1

Surely I am missing the obvious.I am building an internal application and I am reflecting on some of our internal dlls and displaying them in a tree view

Treeview is loaded on demand and for each property when expanded I get the children if any. When children are datetime,string,decimal etc.. I then are expanded once again I should not be getting all the inner properties of a string or datetime and so on . It should not return anything.I have tried few bindingFlags but we no success.

I am using the following method but it's not good enough.

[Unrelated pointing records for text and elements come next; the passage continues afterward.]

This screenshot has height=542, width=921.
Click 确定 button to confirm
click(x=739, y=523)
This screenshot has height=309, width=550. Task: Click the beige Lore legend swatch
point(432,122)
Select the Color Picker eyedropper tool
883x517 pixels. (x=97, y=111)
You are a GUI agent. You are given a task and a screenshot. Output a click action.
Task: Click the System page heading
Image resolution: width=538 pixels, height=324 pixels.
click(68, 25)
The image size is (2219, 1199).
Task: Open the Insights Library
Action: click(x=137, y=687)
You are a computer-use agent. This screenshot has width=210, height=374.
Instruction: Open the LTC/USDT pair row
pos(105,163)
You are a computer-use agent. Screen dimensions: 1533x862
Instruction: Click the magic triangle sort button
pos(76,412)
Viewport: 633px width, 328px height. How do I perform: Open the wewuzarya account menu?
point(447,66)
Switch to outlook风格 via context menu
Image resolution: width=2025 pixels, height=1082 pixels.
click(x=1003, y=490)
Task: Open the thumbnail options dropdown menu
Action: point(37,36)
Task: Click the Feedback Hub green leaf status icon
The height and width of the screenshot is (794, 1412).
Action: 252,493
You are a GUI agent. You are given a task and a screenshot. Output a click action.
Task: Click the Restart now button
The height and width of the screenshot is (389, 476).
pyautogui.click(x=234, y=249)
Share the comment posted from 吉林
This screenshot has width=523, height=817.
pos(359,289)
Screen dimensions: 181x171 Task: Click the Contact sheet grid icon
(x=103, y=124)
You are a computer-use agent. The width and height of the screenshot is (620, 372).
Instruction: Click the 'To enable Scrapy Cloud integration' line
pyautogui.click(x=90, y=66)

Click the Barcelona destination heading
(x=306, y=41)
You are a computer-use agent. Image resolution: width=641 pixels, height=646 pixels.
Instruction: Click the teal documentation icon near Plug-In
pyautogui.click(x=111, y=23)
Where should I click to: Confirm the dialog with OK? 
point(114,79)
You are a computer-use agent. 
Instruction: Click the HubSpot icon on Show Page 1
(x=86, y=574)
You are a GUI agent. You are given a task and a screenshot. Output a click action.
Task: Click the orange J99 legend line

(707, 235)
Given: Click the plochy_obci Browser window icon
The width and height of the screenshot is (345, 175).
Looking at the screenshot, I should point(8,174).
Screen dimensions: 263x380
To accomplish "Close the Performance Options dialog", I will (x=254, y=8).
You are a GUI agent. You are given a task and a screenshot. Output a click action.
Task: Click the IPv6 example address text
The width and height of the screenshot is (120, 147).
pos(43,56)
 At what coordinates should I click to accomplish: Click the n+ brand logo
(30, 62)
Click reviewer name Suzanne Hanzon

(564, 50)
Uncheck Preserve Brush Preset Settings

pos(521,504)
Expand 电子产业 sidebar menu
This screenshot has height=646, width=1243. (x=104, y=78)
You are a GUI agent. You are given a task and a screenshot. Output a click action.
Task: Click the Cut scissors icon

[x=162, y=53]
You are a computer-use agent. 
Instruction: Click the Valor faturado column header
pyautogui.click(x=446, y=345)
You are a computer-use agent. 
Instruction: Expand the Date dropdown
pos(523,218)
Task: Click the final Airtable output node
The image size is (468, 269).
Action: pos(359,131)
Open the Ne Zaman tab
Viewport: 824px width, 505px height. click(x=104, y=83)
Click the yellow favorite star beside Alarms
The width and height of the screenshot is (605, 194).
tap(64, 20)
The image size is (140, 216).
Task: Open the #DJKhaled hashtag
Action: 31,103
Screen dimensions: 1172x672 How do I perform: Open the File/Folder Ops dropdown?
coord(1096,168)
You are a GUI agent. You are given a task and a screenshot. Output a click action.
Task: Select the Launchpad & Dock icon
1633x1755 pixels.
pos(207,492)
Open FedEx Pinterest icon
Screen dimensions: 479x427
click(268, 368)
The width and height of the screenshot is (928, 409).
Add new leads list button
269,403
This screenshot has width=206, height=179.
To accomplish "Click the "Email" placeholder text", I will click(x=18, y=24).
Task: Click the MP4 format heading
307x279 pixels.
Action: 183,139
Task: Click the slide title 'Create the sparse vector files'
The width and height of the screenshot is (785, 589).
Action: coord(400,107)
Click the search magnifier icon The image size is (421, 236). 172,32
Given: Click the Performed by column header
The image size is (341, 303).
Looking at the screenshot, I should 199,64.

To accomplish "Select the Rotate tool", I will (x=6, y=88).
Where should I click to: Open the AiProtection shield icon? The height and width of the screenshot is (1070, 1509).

  public static PropertyInfo[] GetPropertiesByType(this Type t)
    {
        if (!t.IsPrimitive
            || t != typeof (System.Decimal)
            || t != typeof (System.String)
              || t != typeof(System.DateTime)
            || t != typeof (System.DateTime?))
        {

            return t.GetProperties(BindingFlags.Public | BindingFlags.Instance)
                .OrderBy(p => p.Name).ToArray();
        }
        return new PropertyInfo[0];
    }

What I want is that when getting Properties it should exclude all the inner properties that a not relevant.

EG Customer has order and order has OrderedDate.When using the treeview I click on customer and I get order click on order and I get OrderDate when clicking orderdate I should have no properties.I get "HasValue and value" and expand value and get all the datetime stuff.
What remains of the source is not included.